On Saturday, the Philippines refuted a statement from China asserting that the two nations had settled their intensifying maritime conflict in the South China Sea, labelling it as propaganda. Earlier, on April 18, a spokesperson from the Chinese embassy in Manila claimed that both countries had earlier this year agreed to a “new model” for managing tensions at the Second Thomas Shoal, though details were not provided.
Philippine Defense Secretary Gilberto Teodoro said on Saturday his department was “not aware of, nor is it a party to, any internal agreement with China” since President Ferdinand Marcos Jr took office in 2022. Defence department officials have not spoken to any Chinese officials since last year, Teodoro said in a statement.

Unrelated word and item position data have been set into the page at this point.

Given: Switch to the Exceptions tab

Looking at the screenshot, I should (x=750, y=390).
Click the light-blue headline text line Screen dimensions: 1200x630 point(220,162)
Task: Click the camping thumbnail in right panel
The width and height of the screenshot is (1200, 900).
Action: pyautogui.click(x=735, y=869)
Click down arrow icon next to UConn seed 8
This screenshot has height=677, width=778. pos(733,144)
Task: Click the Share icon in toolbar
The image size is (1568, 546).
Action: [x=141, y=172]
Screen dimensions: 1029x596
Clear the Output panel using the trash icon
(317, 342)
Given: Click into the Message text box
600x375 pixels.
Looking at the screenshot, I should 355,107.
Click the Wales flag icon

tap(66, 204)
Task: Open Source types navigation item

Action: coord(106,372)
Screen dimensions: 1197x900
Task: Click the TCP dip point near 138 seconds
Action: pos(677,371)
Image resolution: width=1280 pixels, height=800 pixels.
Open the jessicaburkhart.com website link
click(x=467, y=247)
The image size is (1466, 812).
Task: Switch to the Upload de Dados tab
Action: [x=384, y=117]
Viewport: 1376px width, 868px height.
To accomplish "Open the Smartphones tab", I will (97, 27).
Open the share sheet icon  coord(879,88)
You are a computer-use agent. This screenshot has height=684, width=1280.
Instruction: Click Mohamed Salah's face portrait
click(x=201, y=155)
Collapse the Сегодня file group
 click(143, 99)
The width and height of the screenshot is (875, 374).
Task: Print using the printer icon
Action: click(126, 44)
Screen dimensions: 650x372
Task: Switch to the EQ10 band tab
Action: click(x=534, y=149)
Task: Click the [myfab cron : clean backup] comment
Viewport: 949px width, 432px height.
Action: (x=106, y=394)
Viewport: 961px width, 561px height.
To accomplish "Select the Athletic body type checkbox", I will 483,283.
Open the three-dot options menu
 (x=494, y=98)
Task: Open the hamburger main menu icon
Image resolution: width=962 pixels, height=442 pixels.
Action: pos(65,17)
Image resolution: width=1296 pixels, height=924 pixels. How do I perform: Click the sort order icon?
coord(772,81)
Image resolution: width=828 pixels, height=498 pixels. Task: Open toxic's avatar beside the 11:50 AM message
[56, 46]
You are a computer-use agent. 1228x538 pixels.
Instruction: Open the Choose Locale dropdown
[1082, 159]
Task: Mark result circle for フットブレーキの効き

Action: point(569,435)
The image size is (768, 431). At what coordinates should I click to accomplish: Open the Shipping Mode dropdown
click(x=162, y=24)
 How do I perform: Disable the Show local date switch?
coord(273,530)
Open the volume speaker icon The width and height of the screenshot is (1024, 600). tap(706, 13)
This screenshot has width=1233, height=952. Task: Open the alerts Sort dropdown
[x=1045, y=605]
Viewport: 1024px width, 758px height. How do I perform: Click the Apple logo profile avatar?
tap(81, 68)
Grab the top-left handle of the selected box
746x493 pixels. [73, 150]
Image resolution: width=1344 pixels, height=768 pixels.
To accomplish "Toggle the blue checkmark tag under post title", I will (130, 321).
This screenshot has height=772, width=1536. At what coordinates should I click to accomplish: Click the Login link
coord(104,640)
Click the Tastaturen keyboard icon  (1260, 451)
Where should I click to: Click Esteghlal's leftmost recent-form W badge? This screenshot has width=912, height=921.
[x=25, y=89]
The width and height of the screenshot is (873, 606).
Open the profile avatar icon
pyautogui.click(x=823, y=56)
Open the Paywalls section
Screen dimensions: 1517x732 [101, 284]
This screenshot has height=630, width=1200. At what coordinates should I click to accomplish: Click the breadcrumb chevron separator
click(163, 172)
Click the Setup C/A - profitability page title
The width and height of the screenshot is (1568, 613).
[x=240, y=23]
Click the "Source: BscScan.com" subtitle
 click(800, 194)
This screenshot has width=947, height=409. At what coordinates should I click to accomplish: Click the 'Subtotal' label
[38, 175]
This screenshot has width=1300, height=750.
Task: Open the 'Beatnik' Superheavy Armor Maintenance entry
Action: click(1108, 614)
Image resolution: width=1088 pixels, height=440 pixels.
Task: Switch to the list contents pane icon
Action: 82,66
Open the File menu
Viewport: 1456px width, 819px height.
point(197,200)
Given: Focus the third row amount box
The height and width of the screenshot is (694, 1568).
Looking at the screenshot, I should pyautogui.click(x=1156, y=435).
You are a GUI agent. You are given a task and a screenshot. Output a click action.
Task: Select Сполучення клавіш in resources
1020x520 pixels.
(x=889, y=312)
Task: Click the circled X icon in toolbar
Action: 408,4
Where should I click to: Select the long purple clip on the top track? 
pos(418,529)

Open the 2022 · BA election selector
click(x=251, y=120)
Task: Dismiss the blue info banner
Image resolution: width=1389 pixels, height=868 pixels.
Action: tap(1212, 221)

The Philippines had accused China of blocking manoeuvres and firing water cannons at its vessels to disrupt supply missions to Filipino soldiers stationed in a naval ship which Manila deliberately grounded in 1999 to bolster its maritime claims.
China asserts sovereignty over nearly all of the South China Sea, a key maritime route handling over $3 trillion in trade each year. This claim conflicts with those of the Philippines and four other countries. In 2016, the Permanent Court of Arbitration in The Hague ruled that China’s claims lacked legal foundation, a verdict that Beijing has dismissed.
Teodoro called China’s claims of a bilateral agreement “part of the Chinese propaganda”, adding that the Philippines would never enter into any agreement that would compromise its claims in the waterway.
“The narrative that unnamed or unidentified Chinese officials are propagating is another crude attempt to advance a falsehood,” he said.